## What is required
Once the pictures have been excluded, set down each remaining entry word for word.

## Provided entries
↓

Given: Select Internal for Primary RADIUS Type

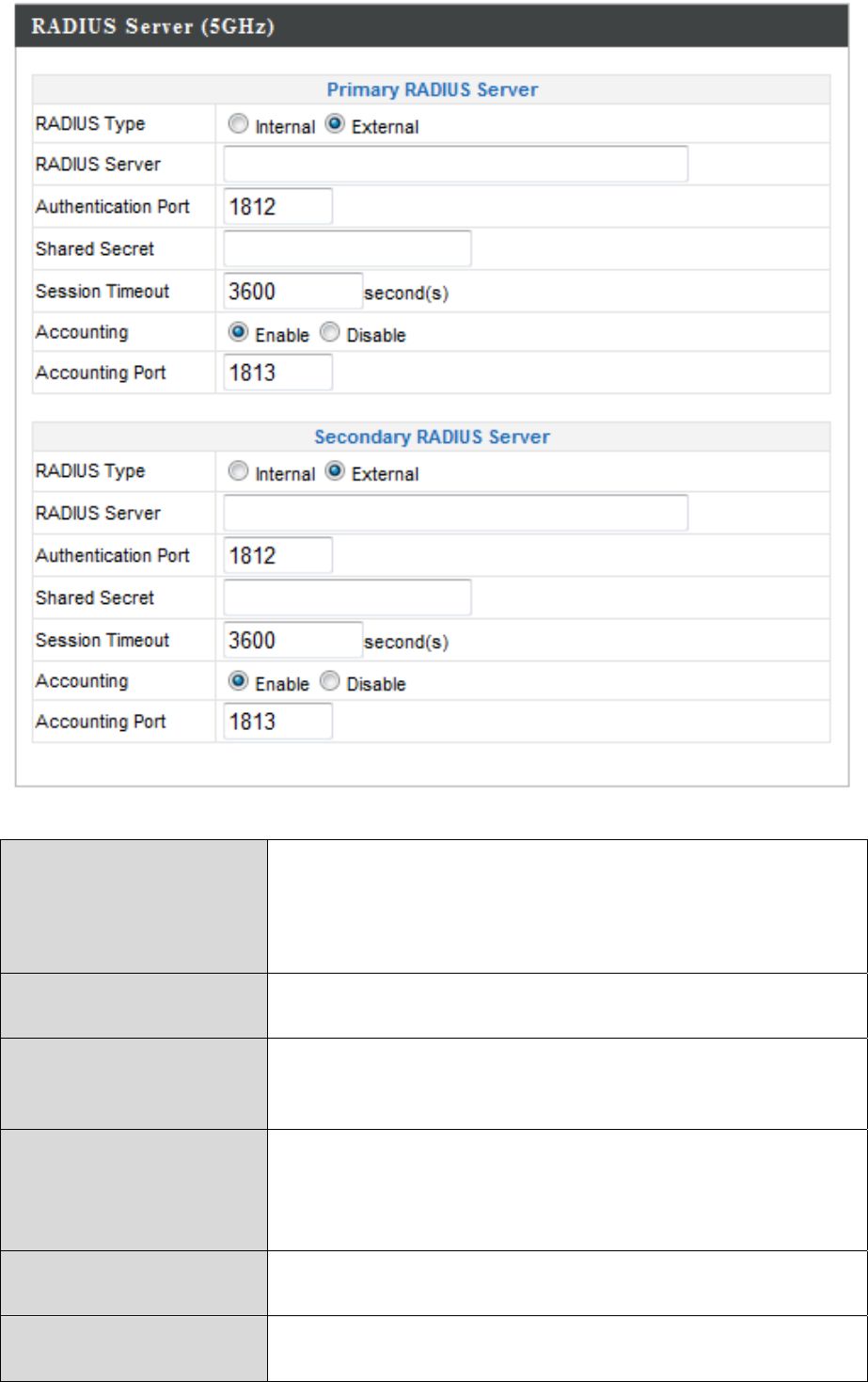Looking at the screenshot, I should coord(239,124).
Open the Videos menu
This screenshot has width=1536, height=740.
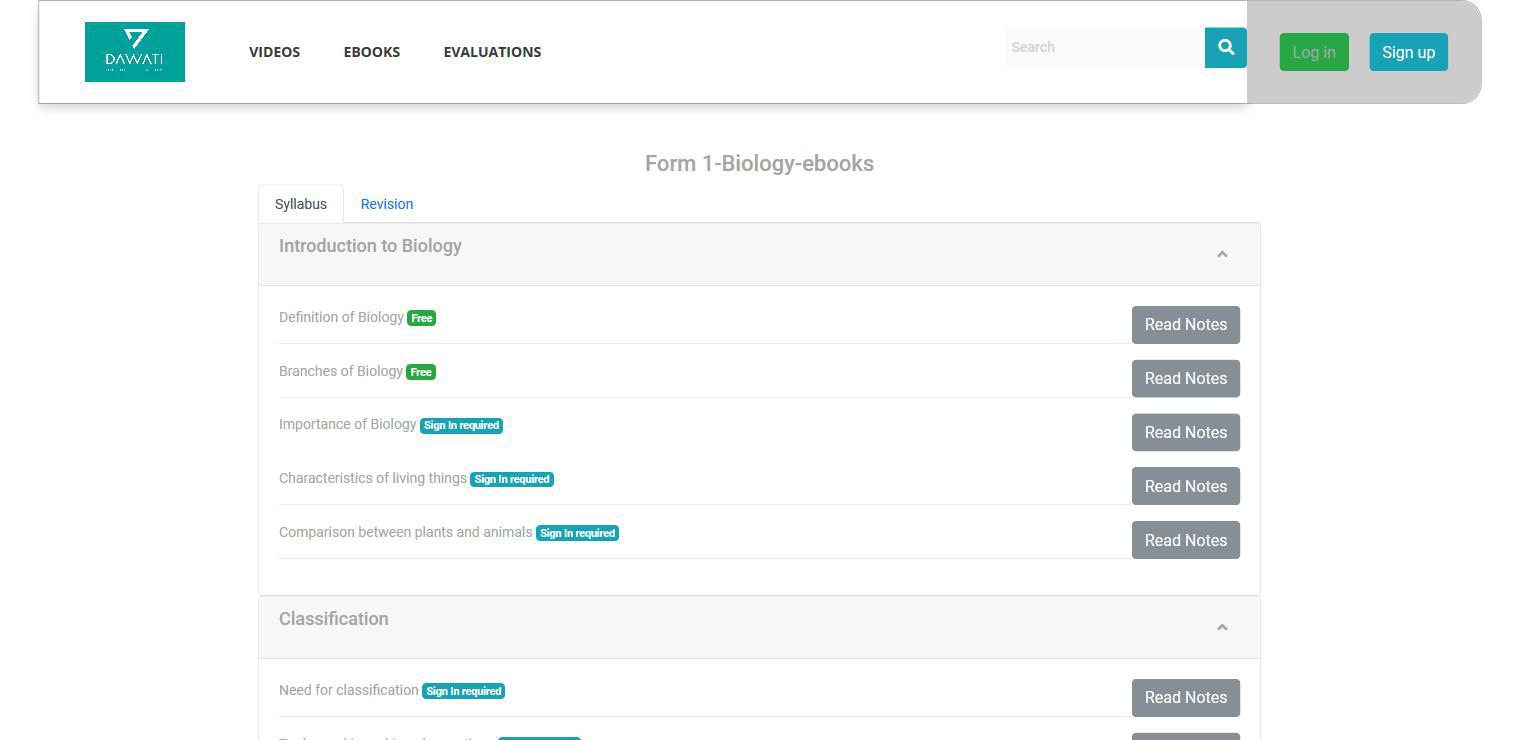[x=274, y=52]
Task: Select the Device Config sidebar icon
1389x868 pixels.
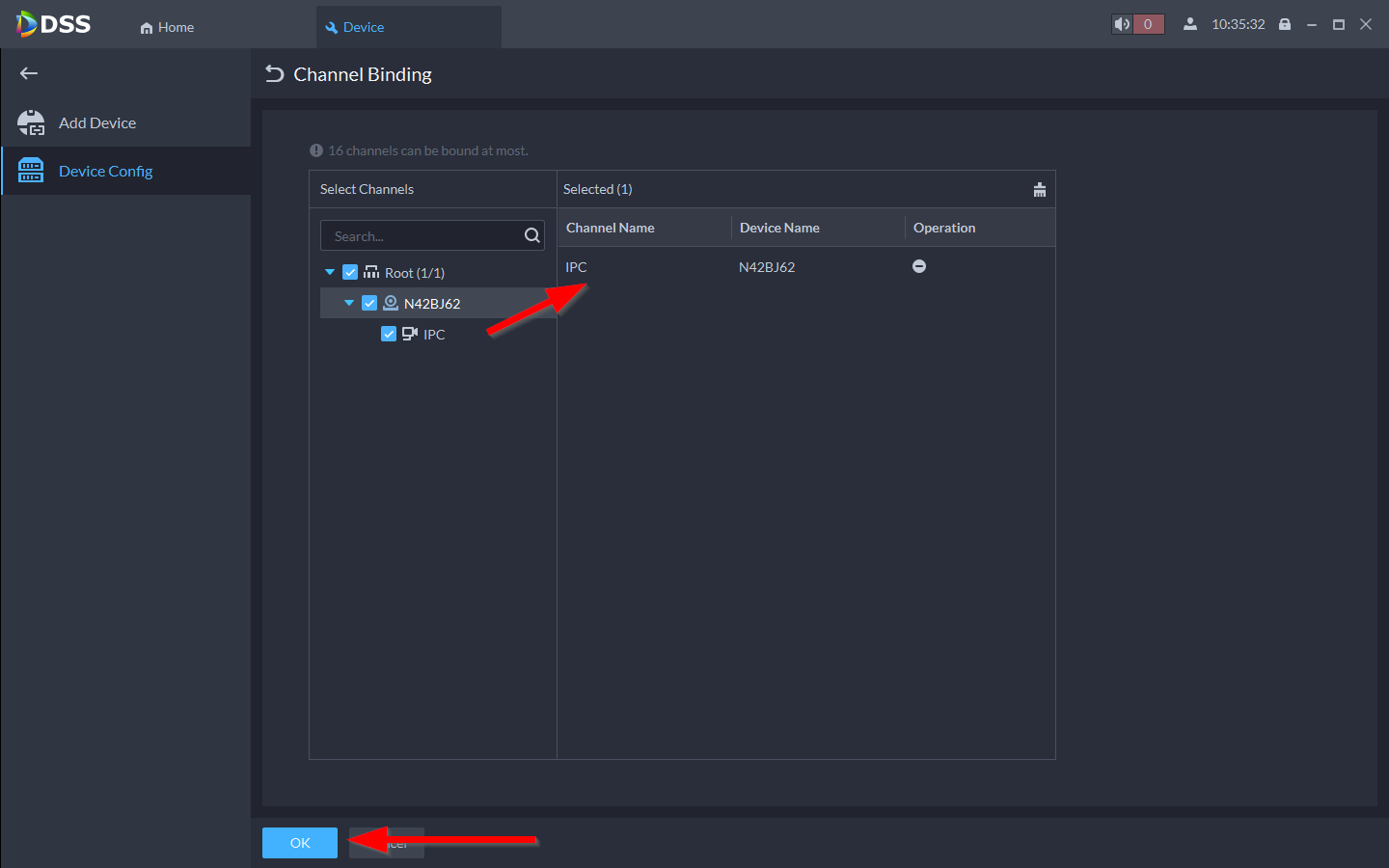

↑

## Output
Given: Select Internal for Primary RADIUS Type

Looking at the screenshot, I should coord(239,124).
Open the Videos menu
This screenshot has width=1536, height=740.
[x=274, y=52]
Task: Select the Device Config sidebar icon
1389x868 pixels.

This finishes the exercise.